Fernando Muñoz Castillo
II y última
La Sorella Veneno: –¿Arriba o abajo, Nando?
Yo: Abajo!!!
Respondí mecánicamente, sin razonar que en un pasado reciente Ligia siempre se dirigía al otro nivel que tiene el lugar y allí me sentaba con mi adorada tíastra a desayunar, comer. O a cenar, después del teatro, la ópera, el ballet o la sinfónica, cuando no decidíamos hacerlo en el restaurante del Palacio de Bellas Artes o bien en el Konditori.
Fue sin darme cuenta, como querer rehuir del recuerdo.
Respiré y tomé agua. Pedí un chocolate para aprovechar y hacer “chuk” con los ricos panes que fabrican allí, y pedí un rico desayuno/almuerzo.
La grisura del día, me hizo sentirme en agosto, años atrás, cuando siendo un adolescente recorría la ciudad con buenos amigos(as) casi siempre, afortunadamente. Y de esas noches bohemias con mi tía en El Rigus, La Roca, el Apache 14, o en el famoso Riviere, que todos llamaban “el Riviere”, donde tocaba Moy y su grupo el Veracruz música guapachosa, o al Bar León, a oír música tropical con Pepe Arévalo y sus Mulatos. Tampoco, sentí que la emoción y el sentimiento se me desbordaran.

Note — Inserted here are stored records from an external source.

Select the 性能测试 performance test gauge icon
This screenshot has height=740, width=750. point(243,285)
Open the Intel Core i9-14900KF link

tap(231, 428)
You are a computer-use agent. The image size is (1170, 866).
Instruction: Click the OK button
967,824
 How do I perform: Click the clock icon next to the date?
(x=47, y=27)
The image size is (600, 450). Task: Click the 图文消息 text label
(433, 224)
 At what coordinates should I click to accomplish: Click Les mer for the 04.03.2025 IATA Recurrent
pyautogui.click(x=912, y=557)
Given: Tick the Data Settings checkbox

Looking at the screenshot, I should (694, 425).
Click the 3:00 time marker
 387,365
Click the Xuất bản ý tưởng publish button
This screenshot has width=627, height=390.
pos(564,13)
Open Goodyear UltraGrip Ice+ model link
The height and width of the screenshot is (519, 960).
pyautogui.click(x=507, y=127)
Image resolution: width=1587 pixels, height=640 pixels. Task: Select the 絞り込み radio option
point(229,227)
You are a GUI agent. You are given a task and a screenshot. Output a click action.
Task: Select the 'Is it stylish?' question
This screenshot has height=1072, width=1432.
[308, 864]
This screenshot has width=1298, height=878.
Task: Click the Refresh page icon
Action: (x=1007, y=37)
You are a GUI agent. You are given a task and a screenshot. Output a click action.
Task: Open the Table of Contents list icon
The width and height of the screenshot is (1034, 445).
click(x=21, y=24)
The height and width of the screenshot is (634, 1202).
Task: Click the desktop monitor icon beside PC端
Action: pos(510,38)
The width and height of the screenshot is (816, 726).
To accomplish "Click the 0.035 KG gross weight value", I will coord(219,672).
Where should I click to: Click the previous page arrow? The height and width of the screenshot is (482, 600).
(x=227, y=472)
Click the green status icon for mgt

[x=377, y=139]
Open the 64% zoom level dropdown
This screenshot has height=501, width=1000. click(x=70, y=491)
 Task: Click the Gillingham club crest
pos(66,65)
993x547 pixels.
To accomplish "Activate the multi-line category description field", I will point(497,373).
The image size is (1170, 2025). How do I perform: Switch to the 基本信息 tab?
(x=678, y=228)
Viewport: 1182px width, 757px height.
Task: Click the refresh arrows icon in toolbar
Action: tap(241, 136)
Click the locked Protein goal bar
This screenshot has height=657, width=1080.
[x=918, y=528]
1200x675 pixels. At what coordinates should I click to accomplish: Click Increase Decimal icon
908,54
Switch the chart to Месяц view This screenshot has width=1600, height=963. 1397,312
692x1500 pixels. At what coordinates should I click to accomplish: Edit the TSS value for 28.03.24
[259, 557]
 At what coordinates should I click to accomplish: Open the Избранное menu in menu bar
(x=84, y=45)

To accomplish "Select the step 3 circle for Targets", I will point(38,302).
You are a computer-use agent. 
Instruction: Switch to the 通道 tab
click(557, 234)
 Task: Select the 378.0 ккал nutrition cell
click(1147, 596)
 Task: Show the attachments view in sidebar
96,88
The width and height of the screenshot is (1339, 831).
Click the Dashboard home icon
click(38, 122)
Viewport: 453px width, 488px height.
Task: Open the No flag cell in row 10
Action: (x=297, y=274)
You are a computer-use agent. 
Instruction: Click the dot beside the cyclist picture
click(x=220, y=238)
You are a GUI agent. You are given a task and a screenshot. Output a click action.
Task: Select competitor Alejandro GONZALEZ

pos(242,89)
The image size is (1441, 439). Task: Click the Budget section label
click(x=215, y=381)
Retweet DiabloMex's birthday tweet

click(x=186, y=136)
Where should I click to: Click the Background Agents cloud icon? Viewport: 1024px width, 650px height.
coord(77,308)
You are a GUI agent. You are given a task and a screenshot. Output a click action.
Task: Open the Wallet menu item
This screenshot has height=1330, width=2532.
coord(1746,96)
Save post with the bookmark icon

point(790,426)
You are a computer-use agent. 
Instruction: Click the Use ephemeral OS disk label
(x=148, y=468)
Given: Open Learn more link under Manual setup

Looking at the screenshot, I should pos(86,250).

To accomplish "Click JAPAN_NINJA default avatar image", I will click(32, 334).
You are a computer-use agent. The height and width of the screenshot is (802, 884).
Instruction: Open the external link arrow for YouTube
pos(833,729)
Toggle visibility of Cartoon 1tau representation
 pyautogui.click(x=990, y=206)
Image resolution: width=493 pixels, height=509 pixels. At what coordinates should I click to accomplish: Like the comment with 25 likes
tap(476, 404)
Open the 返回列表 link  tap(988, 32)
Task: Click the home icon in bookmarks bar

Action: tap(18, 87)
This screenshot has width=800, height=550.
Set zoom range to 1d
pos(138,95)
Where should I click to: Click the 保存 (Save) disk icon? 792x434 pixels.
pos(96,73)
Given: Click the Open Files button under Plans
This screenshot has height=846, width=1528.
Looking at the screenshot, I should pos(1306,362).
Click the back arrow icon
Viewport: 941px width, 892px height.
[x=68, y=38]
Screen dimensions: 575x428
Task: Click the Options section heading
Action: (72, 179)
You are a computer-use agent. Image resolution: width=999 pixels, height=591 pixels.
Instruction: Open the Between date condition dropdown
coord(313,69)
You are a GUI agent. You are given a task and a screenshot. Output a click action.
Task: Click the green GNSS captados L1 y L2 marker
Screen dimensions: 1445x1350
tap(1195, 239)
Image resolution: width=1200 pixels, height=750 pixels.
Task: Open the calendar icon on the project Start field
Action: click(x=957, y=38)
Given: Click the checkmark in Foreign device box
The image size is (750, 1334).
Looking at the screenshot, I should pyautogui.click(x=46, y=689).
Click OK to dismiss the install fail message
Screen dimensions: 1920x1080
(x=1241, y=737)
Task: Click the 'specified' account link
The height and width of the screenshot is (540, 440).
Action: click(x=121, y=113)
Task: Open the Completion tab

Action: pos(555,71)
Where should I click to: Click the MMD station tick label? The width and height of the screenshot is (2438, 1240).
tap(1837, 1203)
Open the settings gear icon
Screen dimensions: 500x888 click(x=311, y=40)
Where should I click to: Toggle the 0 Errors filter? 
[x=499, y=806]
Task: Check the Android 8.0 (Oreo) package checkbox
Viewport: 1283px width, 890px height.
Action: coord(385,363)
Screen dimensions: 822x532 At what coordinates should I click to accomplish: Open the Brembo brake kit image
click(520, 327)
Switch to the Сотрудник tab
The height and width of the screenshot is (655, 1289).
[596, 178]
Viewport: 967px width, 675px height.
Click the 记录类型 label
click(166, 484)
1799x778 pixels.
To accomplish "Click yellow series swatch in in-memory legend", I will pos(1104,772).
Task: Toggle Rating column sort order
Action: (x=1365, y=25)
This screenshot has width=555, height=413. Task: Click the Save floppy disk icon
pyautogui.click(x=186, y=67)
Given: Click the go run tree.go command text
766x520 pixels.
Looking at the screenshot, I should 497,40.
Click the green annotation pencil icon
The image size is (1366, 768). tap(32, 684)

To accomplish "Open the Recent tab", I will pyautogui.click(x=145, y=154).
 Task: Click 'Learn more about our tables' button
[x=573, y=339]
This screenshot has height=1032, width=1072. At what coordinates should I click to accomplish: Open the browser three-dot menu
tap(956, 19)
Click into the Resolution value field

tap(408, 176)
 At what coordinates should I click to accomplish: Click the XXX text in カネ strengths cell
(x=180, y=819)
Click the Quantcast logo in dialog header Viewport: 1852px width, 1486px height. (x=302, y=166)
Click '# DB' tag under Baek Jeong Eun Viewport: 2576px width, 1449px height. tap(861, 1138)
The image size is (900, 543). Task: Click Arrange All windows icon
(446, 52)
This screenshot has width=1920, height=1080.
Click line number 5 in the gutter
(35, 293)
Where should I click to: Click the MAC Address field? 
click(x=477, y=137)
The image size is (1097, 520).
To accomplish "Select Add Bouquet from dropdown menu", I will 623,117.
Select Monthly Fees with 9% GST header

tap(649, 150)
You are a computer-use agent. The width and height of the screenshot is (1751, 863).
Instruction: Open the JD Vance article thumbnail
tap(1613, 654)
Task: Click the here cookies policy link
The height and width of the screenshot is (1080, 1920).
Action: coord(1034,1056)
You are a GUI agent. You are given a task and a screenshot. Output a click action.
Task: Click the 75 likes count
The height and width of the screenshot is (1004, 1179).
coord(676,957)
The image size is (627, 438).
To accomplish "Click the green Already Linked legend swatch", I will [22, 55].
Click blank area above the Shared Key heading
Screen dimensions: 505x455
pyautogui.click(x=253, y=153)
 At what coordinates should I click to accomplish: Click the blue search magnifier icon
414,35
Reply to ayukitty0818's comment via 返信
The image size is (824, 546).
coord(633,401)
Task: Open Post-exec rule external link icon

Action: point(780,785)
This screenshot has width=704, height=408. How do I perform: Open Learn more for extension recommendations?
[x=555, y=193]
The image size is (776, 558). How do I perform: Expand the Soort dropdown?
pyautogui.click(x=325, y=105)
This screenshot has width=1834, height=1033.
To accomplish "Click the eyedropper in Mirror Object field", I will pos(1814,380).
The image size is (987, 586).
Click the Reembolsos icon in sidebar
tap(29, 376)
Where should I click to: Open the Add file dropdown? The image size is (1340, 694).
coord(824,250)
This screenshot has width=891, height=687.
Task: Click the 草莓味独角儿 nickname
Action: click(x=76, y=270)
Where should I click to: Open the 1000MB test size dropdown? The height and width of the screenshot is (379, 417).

Cruzamos al banco para cerrar una cuenta de mi tía, quien falleció recientemente, recordé cuantas veces la acompañé a esa sucursal que estaba a media esquina de su casa, después fuimos a otro edificio para ver unos documentos siempre relacionados con ella. Al salir, miré su edificio Córdoba 9, esq. Insurgentes, y busqué el balcón de su departamento. Fue cuando caí en cuenta de que todo lo que tenía que hacer el destino me lo había puesto alrededor de la casa de Ligia. La volví a ver a ella y a sus amigas, varias de las cuales han muerto en lo que va de este siglo.
Oí sus risas, su alegría de vivir, sus voces cantando, muchas de las cuales eran maravillosas, son, digo yo, porque están dentro de mí…y allí quedarán.
Algo de Milton, Proust, Novo, Monsiváis, Cristina Pacheco y de tantas personas que me contaron historias o con las que viví tantas y tantas historias y aventuras, vinieron a mi mente y sí, fue entonces cuando lo único que pude hacer y lo hice con mucho placer, fue sentarme en una banca de la Glorieta de Mazarick y simplemente, sin prisa, mirar pasar a la gente en su mayoría joven, que transitaba en las bicicletas o patines motorizados, mientras tomaba un café en Punta de Cielo y haciendo eso: “mirar cómo se pasa la vida, cómo se viene la muerte, tan callando…”, como escribió Jorge Manrique.
Y como dijo Porfirio Barba Jacob en aquella estrofa de su poema Canción de la vida profunda:
“Y hay días en que somos tan plácidos, tan plácidos…
(¡niñez en el crepúsculo!¡Lagunas de zafir!)
que un verso, un trino, un monte, un pájaro que cruza,
y hasta las propias penas nos hacen sonreír.”